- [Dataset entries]
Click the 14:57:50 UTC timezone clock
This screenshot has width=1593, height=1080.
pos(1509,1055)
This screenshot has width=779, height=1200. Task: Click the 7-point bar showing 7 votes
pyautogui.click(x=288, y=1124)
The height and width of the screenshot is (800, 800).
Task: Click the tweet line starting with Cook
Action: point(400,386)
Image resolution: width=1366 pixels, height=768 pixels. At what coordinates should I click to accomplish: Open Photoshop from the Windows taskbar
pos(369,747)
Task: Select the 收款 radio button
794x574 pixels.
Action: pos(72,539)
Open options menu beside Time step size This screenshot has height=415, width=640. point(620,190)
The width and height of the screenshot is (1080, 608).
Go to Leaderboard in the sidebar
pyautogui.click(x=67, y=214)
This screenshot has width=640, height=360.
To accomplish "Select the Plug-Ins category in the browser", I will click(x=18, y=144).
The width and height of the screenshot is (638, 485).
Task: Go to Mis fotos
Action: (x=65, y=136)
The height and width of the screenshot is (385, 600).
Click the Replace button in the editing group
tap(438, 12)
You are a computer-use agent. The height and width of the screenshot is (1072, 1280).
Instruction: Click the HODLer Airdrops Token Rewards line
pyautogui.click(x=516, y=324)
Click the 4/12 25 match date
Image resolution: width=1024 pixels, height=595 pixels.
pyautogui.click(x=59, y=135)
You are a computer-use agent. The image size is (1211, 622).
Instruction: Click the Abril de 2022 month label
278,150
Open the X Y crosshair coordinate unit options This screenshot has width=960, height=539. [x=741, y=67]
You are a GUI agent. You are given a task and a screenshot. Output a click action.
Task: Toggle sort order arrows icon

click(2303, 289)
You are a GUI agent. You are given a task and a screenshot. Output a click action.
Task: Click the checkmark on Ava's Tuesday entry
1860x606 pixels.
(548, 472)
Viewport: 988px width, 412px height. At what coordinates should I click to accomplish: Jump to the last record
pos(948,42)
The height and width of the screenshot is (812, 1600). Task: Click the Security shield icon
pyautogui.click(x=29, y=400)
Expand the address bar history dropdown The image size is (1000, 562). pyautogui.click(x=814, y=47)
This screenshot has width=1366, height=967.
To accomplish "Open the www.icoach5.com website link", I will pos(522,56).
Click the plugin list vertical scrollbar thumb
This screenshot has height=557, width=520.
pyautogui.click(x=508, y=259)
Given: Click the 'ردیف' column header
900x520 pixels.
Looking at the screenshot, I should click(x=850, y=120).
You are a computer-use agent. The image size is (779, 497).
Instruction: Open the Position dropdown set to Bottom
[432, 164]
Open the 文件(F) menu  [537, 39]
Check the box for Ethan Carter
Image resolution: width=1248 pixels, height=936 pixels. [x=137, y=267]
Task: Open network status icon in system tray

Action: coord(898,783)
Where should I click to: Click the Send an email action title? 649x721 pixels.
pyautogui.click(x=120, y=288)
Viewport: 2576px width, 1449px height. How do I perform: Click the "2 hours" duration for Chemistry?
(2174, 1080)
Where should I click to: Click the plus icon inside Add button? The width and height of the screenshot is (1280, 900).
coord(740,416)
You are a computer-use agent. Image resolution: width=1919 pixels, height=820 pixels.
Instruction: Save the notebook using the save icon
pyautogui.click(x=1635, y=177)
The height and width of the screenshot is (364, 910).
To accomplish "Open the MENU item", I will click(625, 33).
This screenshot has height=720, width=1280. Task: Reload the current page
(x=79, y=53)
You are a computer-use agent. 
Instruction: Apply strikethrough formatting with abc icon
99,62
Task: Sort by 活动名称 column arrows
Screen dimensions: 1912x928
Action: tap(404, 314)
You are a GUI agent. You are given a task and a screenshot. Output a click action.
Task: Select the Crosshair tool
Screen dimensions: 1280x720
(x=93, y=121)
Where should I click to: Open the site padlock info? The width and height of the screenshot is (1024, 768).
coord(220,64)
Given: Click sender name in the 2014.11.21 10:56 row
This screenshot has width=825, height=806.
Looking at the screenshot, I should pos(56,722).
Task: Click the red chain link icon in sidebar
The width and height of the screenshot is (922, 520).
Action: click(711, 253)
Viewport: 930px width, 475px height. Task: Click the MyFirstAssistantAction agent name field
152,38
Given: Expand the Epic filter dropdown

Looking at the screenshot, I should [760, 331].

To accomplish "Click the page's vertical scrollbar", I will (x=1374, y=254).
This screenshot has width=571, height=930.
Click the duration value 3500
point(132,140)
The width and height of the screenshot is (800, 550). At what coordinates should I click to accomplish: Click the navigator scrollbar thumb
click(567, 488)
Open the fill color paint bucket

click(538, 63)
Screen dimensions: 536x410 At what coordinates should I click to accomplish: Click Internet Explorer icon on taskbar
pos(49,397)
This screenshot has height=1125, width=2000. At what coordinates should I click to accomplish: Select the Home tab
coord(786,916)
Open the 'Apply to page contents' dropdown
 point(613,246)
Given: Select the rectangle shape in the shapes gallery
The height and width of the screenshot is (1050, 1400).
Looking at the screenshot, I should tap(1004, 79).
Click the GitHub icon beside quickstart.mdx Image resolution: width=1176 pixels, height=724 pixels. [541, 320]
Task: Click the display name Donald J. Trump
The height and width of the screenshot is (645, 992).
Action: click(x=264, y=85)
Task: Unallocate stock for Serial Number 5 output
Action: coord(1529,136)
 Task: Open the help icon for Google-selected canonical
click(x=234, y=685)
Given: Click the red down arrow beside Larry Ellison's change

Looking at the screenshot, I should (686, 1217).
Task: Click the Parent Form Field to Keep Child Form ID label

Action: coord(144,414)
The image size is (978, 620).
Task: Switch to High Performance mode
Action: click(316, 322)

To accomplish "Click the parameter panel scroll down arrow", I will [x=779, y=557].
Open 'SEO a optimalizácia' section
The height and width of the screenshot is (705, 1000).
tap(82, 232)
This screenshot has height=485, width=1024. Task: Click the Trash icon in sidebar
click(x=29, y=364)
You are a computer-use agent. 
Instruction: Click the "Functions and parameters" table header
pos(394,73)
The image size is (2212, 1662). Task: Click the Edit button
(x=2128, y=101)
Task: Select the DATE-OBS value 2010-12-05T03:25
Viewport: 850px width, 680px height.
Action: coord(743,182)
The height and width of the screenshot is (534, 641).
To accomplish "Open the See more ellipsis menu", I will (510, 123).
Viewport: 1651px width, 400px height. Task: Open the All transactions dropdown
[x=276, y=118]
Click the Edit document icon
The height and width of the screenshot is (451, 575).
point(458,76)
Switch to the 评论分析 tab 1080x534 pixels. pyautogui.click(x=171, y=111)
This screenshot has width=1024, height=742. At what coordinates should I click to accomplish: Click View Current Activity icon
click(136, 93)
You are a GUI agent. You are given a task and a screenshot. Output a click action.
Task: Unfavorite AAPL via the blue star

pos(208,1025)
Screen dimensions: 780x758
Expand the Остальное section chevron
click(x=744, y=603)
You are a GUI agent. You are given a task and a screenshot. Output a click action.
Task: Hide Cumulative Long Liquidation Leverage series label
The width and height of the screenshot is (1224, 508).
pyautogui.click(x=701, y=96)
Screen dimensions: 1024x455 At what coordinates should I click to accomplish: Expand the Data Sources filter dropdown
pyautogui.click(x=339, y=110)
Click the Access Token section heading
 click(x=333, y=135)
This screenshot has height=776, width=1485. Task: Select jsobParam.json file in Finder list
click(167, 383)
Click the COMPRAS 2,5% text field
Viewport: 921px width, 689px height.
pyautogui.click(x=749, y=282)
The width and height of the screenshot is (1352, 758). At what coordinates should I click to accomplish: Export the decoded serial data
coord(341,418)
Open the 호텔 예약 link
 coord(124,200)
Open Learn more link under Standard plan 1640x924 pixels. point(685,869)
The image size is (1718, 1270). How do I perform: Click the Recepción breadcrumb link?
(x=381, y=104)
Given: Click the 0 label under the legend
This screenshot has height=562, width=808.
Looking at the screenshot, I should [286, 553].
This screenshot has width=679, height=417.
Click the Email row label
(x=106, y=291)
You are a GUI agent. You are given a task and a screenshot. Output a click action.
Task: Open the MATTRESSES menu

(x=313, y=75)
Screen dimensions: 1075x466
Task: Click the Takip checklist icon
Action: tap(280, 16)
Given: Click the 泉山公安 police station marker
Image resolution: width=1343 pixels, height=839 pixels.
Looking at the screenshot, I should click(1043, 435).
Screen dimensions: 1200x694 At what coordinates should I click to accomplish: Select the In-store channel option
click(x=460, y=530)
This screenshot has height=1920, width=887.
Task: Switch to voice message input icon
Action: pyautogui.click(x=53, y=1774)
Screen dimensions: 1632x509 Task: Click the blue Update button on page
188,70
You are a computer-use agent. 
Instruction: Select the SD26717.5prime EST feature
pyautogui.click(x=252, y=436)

- [What is needed] Number of lines with the string "computer" in the data above: report this figure and nothing more.

- [Reply] 7